Конечно, Бергсон был прав, говоря, что ни одному философскому уму никогда не удалось полностью реализовать свою идею. Мой опыт также показывает, что такой ум может все время наполовину с недоверием относиться к правильности идеи. Хотя большинство моих работ полемичны по тону, я всей душой признаю, что мои оппоненты отчасти правы.
Когда меня попросили сделать доклад на XVII Международном конгрессе по психологии в Вашингтоне, я назвал его «Плоды эклектизма: горькие или сладкие?» (The Fruits of Ecledticism: Bitter or Sweet? 1964). В нем сделана попытка проследить эклектические тенденции в психологии прошлого и привести аргументы в пользу того, что систематический эклектизм не является невозможным в будущем. Но здесь я настаивал, что никогда не будет адекватной никакая фанатичная приверженность, даже самая модная.

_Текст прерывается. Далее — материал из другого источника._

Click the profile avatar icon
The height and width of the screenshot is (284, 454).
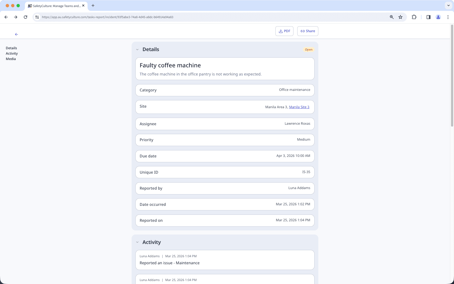[438, 17]
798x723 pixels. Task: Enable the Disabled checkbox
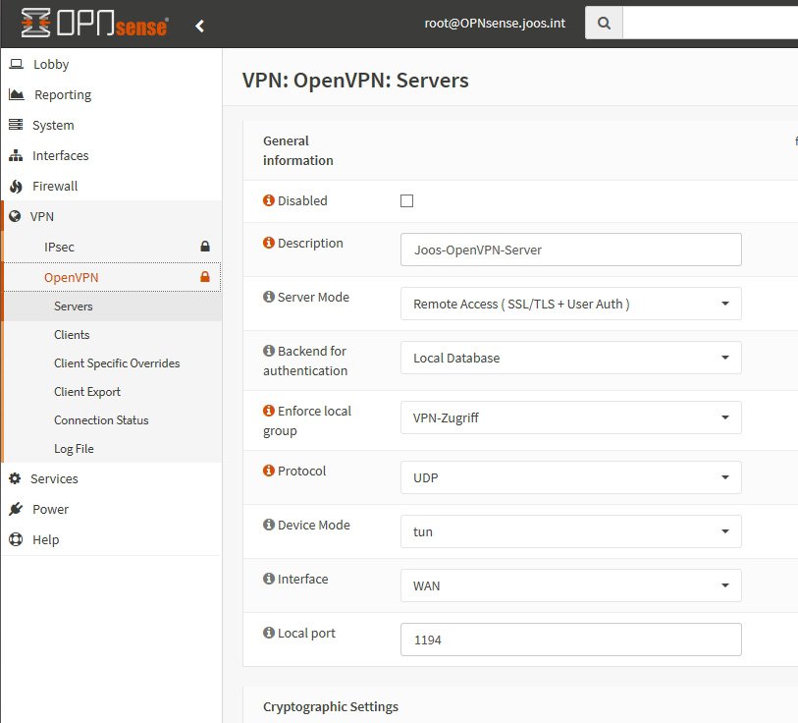pyautogui.click(x=407, y=199)
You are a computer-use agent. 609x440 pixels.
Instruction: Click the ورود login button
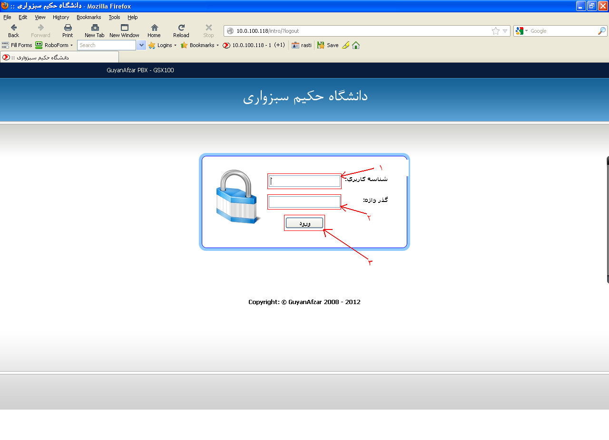click(305, 223)
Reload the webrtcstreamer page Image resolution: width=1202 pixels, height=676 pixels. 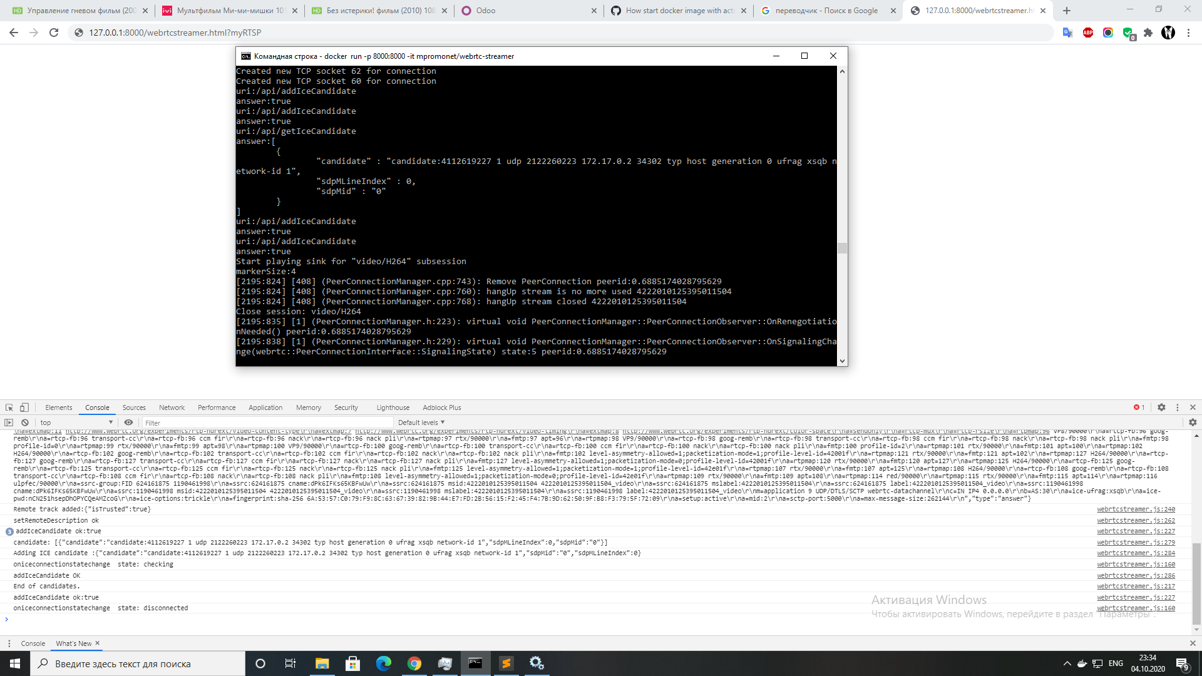55,33
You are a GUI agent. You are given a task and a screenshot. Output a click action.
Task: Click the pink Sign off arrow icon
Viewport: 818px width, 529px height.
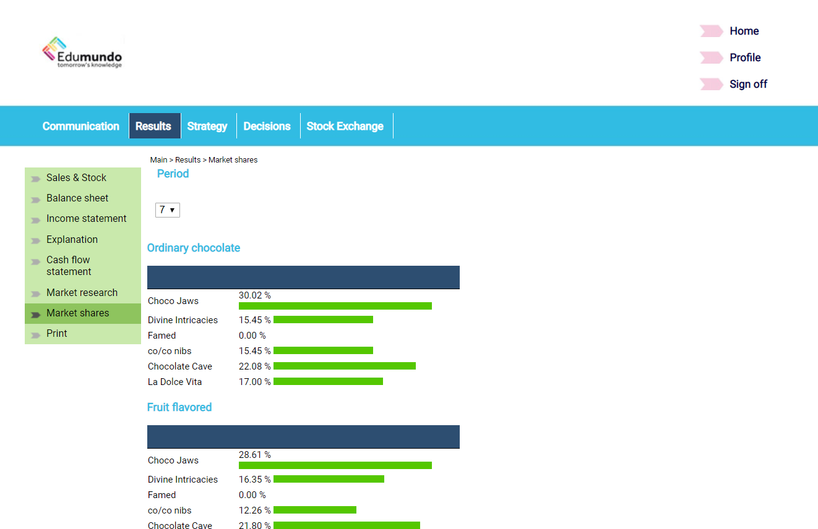click(710, 84)
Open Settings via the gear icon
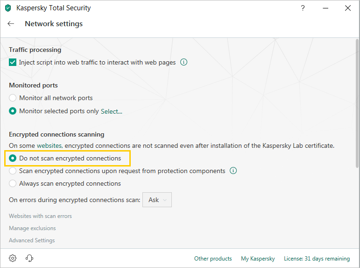This screenshot has width=360, height=268. coord(13,258)
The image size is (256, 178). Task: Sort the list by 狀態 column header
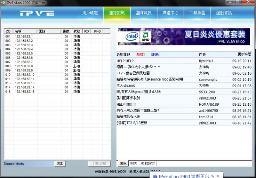(x=76, y=31)
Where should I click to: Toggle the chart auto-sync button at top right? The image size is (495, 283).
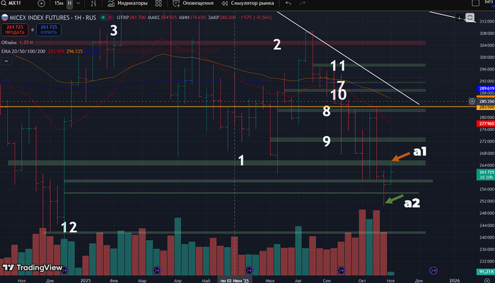point(470,17)
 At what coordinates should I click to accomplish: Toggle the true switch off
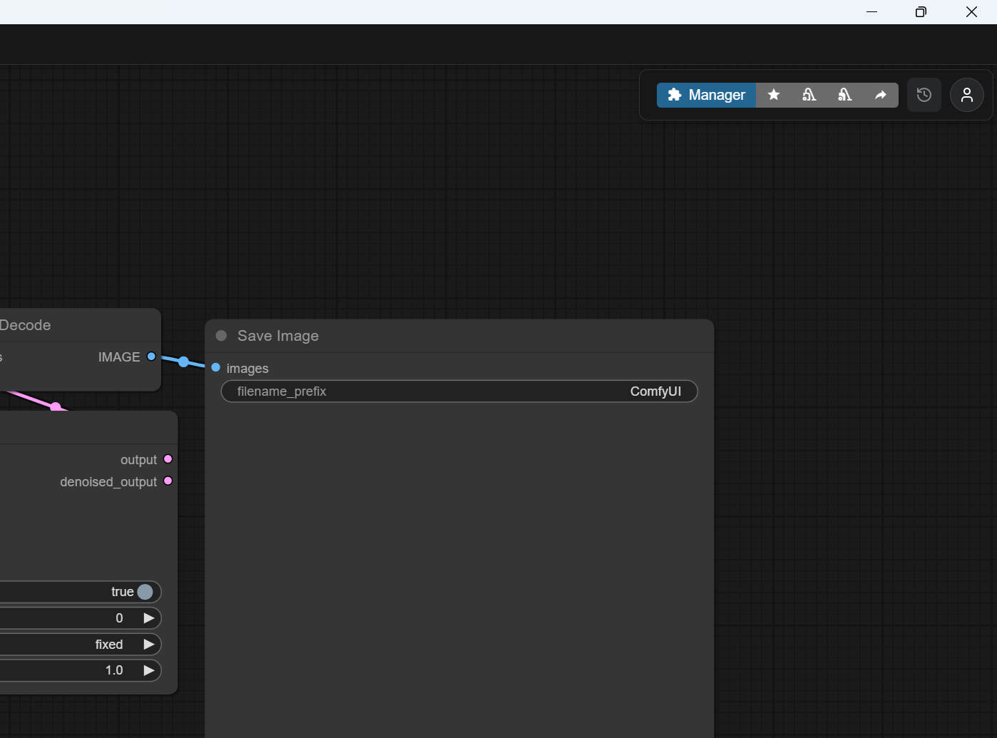point(145,592)
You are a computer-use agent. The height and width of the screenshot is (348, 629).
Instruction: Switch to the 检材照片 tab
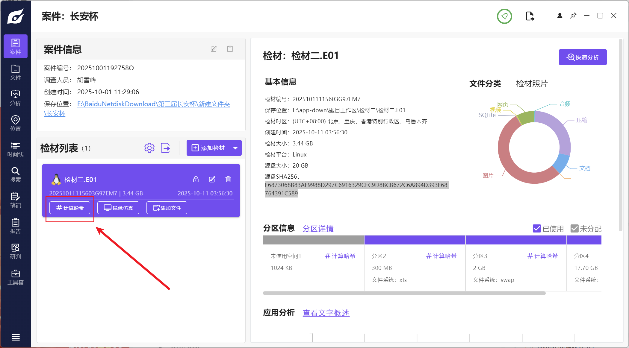[532, 83]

Я имел в виду, что только взгляд с позиций «Открытой системы в теории личности» (Open System in Personality Theory, 1960) реально будет служить цели. Конечно, любой исследователь имеет право ограничивать свои переменные и на мгновение пренебрегать иррелевантными аспектами поведения, но он не имеет права забывать, чем он решил пренебречь .

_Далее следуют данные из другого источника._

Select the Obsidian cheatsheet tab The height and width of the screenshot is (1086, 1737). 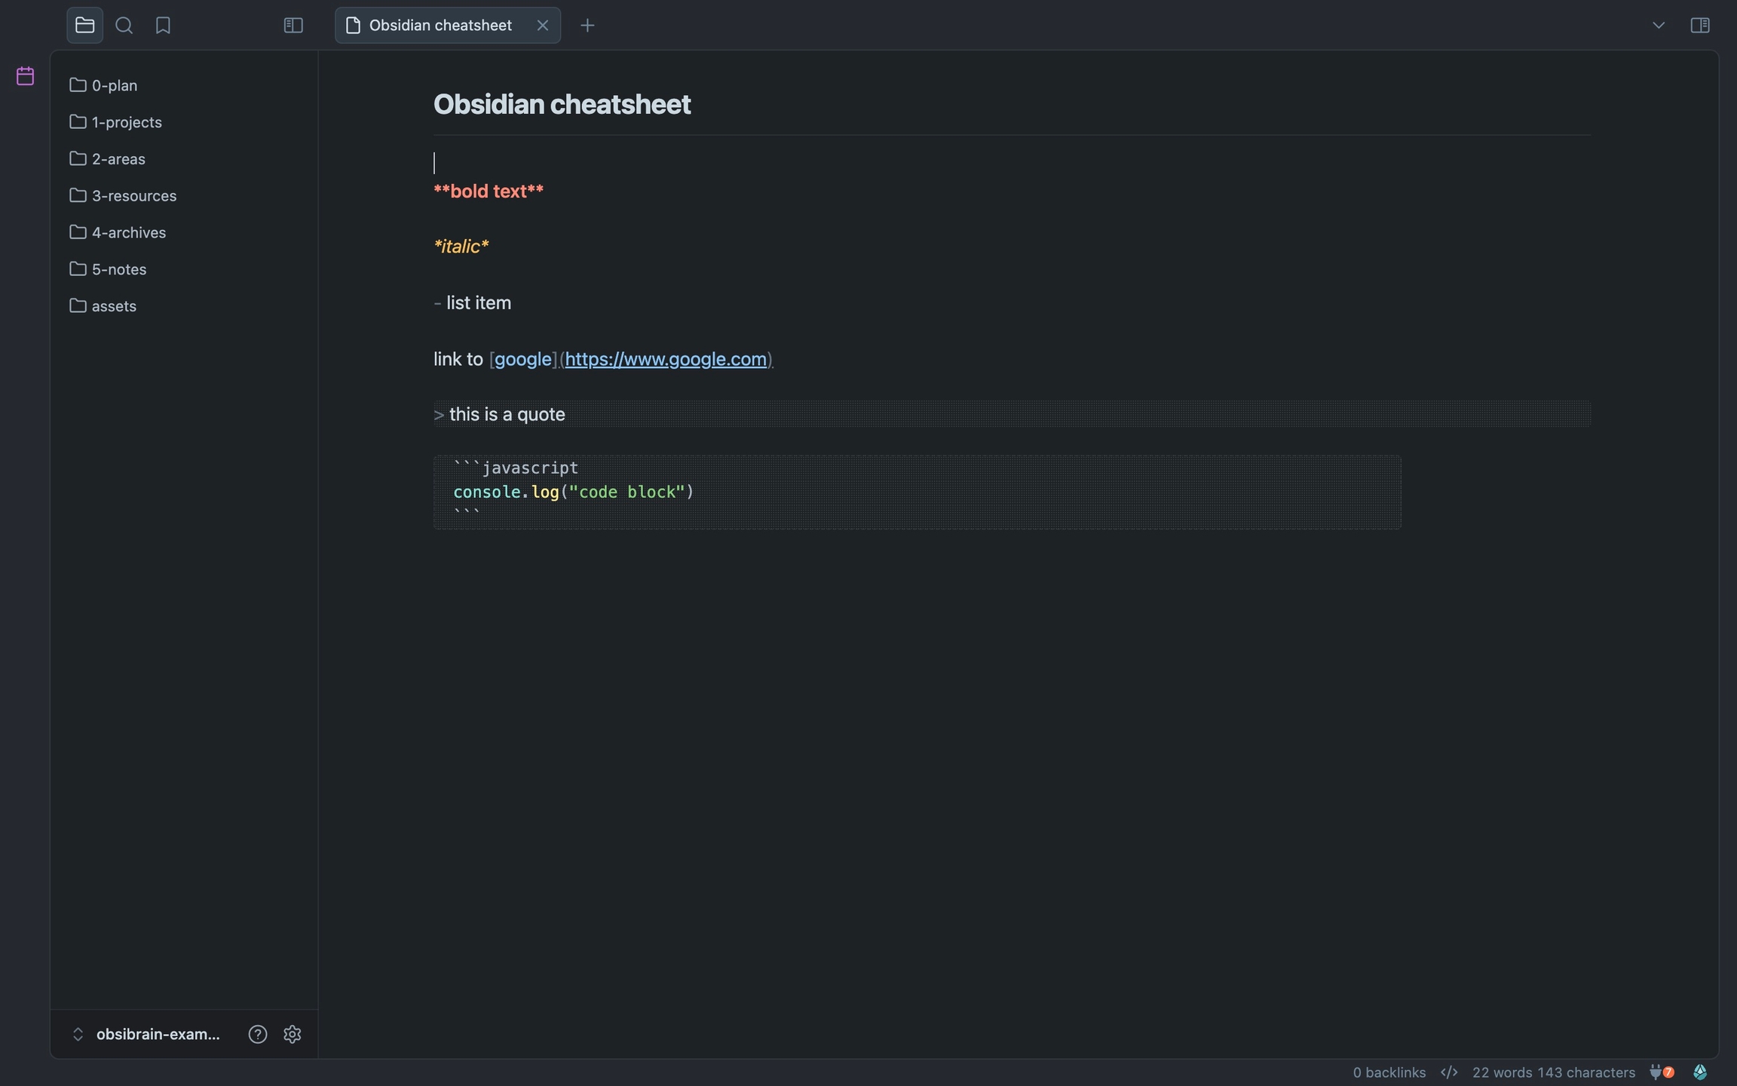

Как я уже где-то говорил, некоторые из моих коллег относятся к личности как к квазизакрытой системе. Я уважаю их работу и знаю, что в конечном счете их вклад впишется в более широкий контекст. Я не чувствую личной неприязни в общении с теми, с кем я отваживаюсь не соглашаться. Но что мне в нашей профессии не нравится, так это сильный привкус высокомерия в ныне модных догмах. По-моему, социологам и психологам стоит развивать у себя добродетель смирения. Я не люблю модный ныне ярлык «поведенческих наук». С определенной точки зрения он достаточно безвреден, но для меня он так или иначе подразумевает, что если бы все приняли убеждения позитивизма и бихевиоризма, все наши проблемы были бы решены. Я не могу с этим согласиться. Наши методы были бы ограничены, наши теории односторонни, а наших студентов запугивал бы тираничный и сиюминутный сциентизм. Смирение требует более гипотетической позиции. Уильям Джемс был прав: наше знание – капля, наше невежество – море. Сам Джеймс, на мой взгляд, дает психологам достойный образец для подражания своей открытостью мышления, уважением ко множественным путям к правде и личным смирением.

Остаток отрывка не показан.